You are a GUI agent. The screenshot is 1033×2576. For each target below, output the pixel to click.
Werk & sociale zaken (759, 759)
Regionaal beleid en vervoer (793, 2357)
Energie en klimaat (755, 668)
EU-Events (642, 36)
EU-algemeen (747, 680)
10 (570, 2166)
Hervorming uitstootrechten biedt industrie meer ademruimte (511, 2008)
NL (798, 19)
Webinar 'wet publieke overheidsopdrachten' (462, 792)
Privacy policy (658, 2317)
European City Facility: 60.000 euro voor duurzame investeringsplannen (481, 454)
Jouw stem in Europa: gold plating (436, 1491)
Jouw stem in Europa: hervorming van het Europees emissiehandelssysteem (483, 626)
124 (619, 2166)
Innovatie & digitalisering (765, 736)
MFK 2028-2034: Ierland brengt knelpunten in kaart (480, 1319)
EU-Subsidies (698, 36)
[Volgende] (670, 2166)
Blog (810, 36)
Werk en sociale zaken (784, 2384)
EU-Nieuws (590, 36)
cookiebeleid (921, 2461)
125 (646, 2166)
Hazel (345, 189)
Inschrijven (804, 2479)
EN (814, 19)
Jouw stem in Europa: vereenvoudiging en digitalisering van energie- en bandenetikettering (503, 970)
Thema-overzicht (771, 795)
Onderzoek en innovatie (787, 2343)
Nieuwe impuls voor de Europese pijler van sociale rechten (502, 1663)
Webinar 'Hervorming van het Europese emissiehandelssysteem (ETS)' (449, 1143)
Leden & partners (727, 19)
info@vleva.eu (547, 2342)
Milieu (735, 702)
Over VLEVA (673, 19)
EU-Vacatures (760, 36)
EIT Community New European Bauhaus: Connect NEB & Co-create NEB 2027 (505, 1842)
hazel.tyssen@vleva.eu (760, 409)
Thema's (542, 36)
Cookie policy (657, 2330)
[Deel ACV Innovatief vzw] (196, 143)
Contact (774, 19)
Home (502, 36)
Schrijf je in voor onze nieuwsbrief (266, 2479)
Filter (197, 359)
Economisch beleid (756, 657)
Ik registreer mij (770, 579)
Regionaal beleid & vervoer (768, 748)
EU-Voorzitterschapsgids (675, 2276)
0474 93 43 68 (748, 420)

□ □ □ □

• [Task description]: Nothing beyond the line containing "Privacy policy (658, 2317)" is to be output; the lines above, from the first one onward to that line, are to be transcribed exactly.

• [Reply to the task]:
You are a GUI agent. The screenshot is 1033×2576. For each target below, output the pixel to click.
Werk & sociale zaken (759, 759)
Regionaal beleid en vervoer (793, 2357)
Energie en klimaat (755, 668)
EU-Events (642, 36)
EU-algemeen (747, 680)
10 (570, 2166)
Hervorming uitstootrechten biedt industrie meer ademruimte (511, 2008)
NL (798, 19)
Webinar 'wet publieke overheidsopdrachten' (462, 792)
Privacy policy (658, 2317)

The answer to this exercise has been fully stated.